LISTED RECORDS:
—————
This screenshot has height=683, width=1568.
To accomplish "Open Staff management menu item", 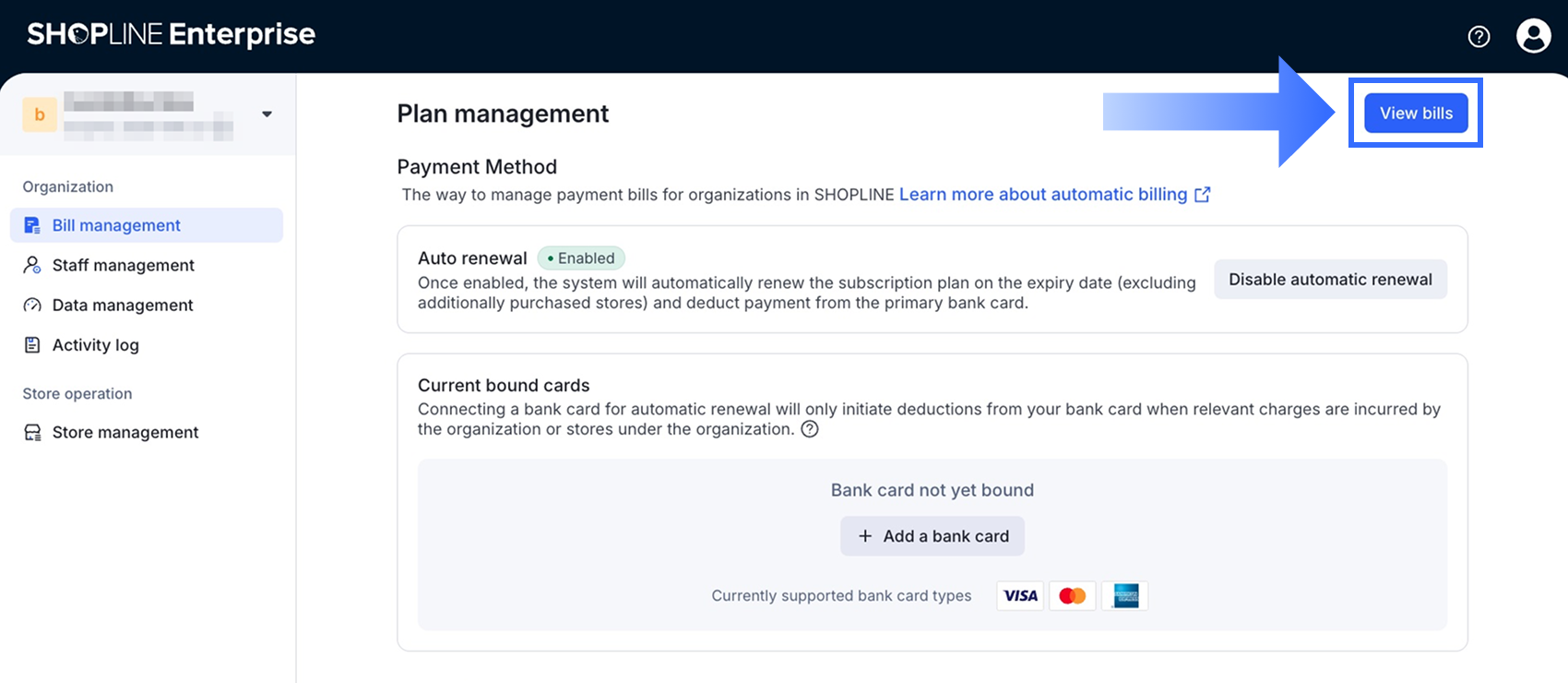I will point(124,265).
—————
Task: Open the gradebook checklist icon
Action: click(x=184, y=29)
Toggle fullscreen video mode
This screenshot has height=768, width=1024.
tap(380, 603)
—————
EXERCISE REQUIREMENTS:
Convert the material into a numbered list, starting at the line containing "Task: Open the gradebook checklist icon" and ending with the line containing "tap(380, 603)", with any blank lines omitted.

WORKED ANSWER:
1. Task: Open the gradebook checklist icon
2. Action: click(x=184, y=29)
3. Toggle fullscreen video mode
4. This screenshot has height=768, width=1024.
5. tap(380, 603)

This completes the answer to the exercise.